Zone-redundant storage: maintains three copies of your data. ZRS is little confusing as of now because of its two versions. ZRS is in preview, which falls under general purpose v2 storage accounts, it replicates data synchronously across multiple availability zones with in a region and very useful for highly available applications. While the existing or old ZRS capability is now referred to as ZRS classic, which falls under general purpose v1 storage accounts. ZRS classic replicates data asynchronously three times across two to three facilities within same region or in some cases across two regions. ZRS classic are planned to depreciate by March 2021 and once new ZRS generally available in a region then ZRS classic can’t be created.

Geo-redundant storage: maintains six copies of your data. It replicates three copies in one region and another three copies in another region. In primary region, it replicates your data within a scale unit, which is hosted in a datacenter in the region in which you create your storage account.
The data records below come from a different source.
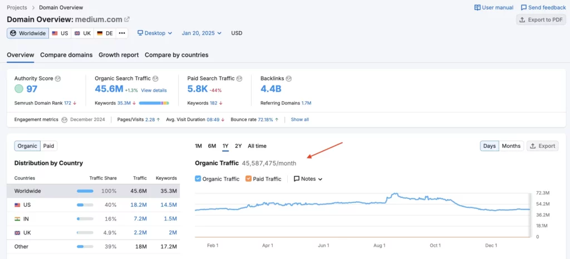Click Send feedback chat icon
This screenshot has width=570, height=259.
point(524,8)
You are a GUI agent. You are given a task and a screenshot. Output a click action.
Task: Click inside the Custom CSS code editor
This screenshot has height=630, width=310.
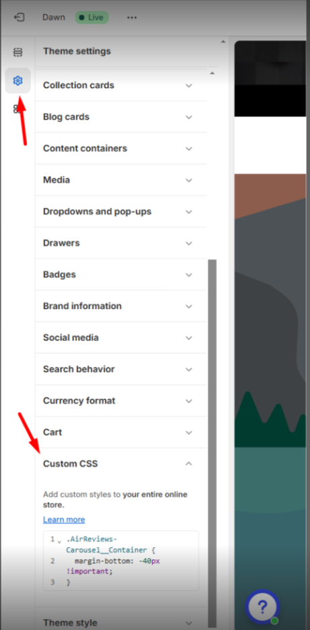coord(121,561)
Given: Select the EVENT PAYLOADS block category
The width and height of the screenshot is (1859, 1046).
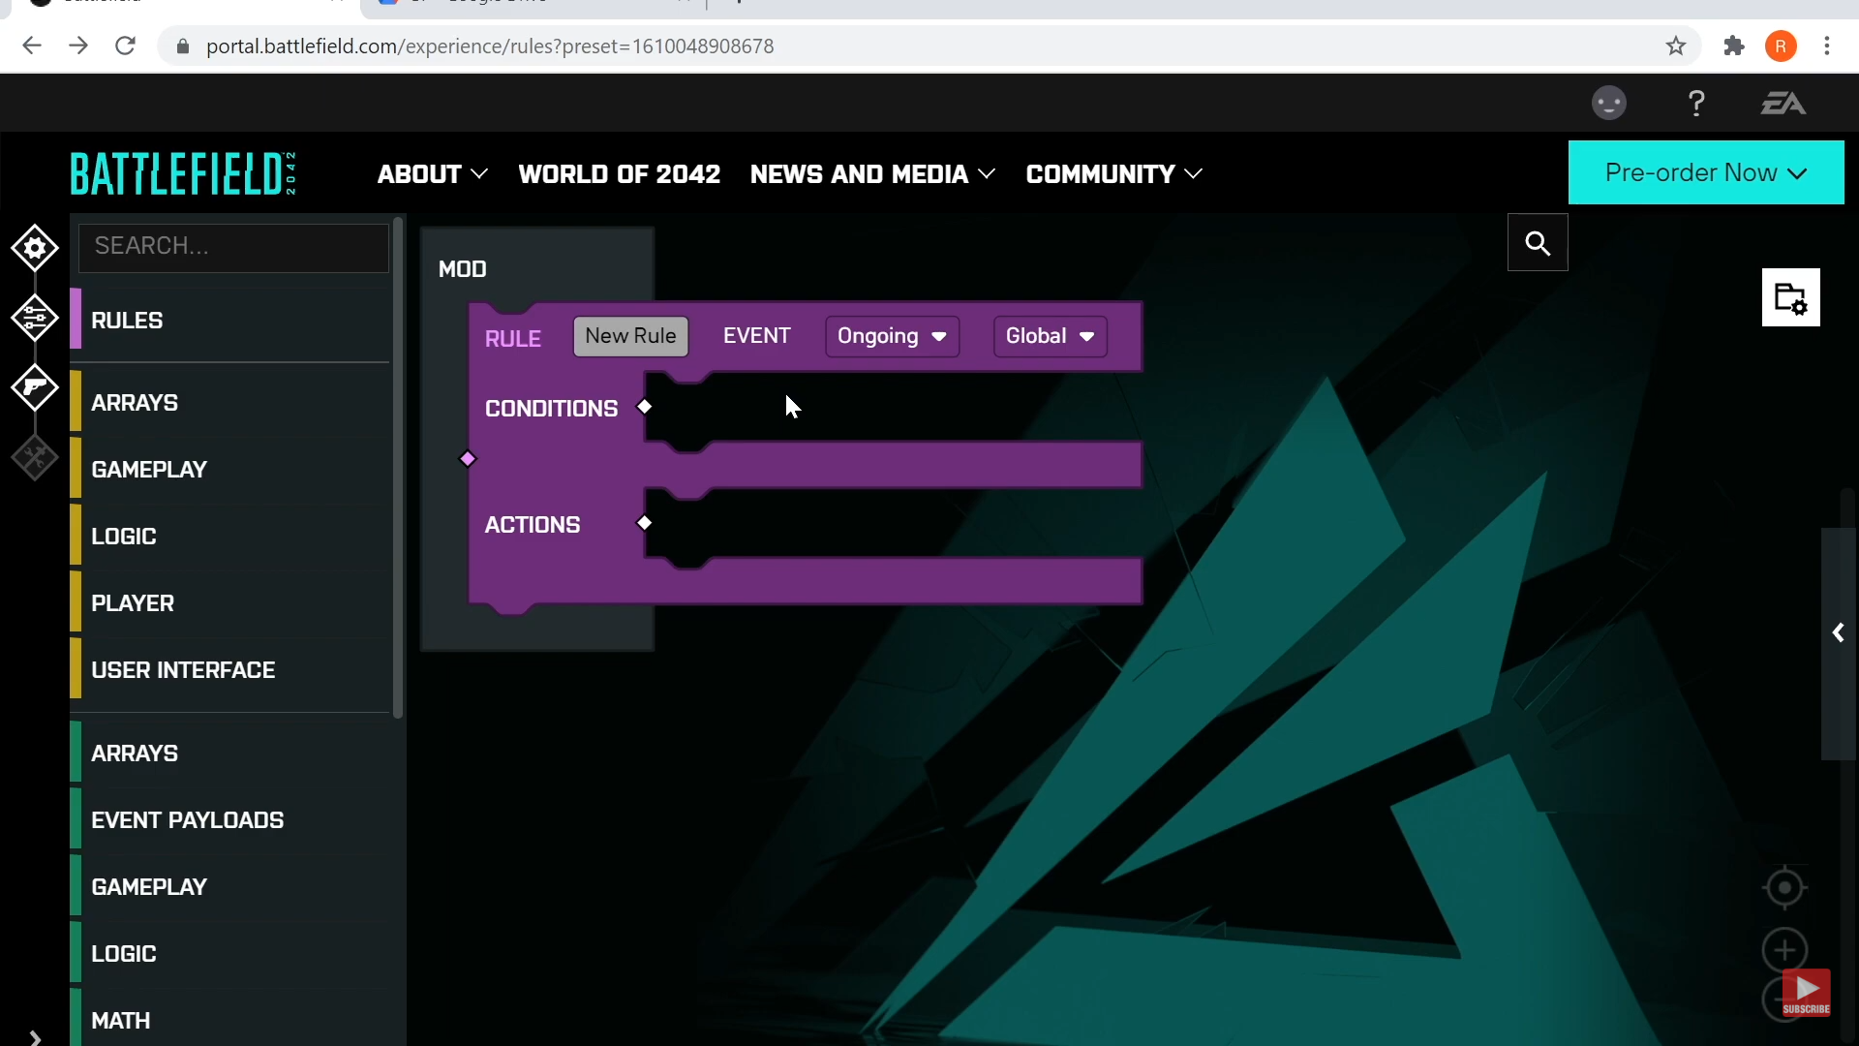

A scale unit is nothing but a set of multiple racks, which hosts storage nodes. To maintain high availability, these replicas reside in separate fault domains and update domain just like LRS. While in secondary region also it does the same thing but between the region data replication take place in asynchronous mode. Your data doesn’t become available in case of primary region failure, until Microsoft initiates the failover. Primary and secondary region association is pre-defined based on the locations and can’t be changes manually. Once you create a storage account, you just need to specify your primary azure region. Here is the list of primary and their respective secondary regions.

Primary Secondary
North Central US South Central US
South Central US North Central US
East US West US
West US East US
US East 2 Central US
Central US US East 2
North Europe West Europe
West Europe North Europe
South East Asia East Asia
East Asia South East Asia
East China North China
North China East China
Japan East Japan West
Japan West Japan East
Brazil South South Central US
Australia East Australia Southeast
Australia Southeast Australia East
India South India Central
India Central India South
India West India South
US Gov Iowa US Gov Virginia
US Gov Virginia US Gov Texas
US Gov Texas US Gov Arizona
US Gov Arizona US Gov Texas
Canada Central Canada East
Canada East Canada Central
UK West UK South
UK South UK West
Germany Central Germany Northeast
Germany Northeast Germany Central
West US 2 West Central US
West Central US West US 2

Courtesy: Microsoft

Read-access geo-redundant storage: maintains six copies of your data. It replicates three copies in one region and another three copies in another region. In primary region, it replicates your data within a scale unit, which is hosted in a datacenter in the region in which you create your storage account. A scale unit is nothing but a set of multiple racks, which hosts storage nodes. To maintain high availability, these replicas reside in separate fault domains and update domain just like LRS. While in secondary region also it does the same thing but between the region data replication take place in asynchronous mode. In case of RA-GRS, your data is available in read mode always, even in case of primary region failure. However, you can’t get write access on your data from secondary region until Microsoft initiates the failover. Primary and secondary region association is pre-defined based on the locations and can’t be changes manually like GRS. Once you create a storage account, you just need to specify your primary azure region.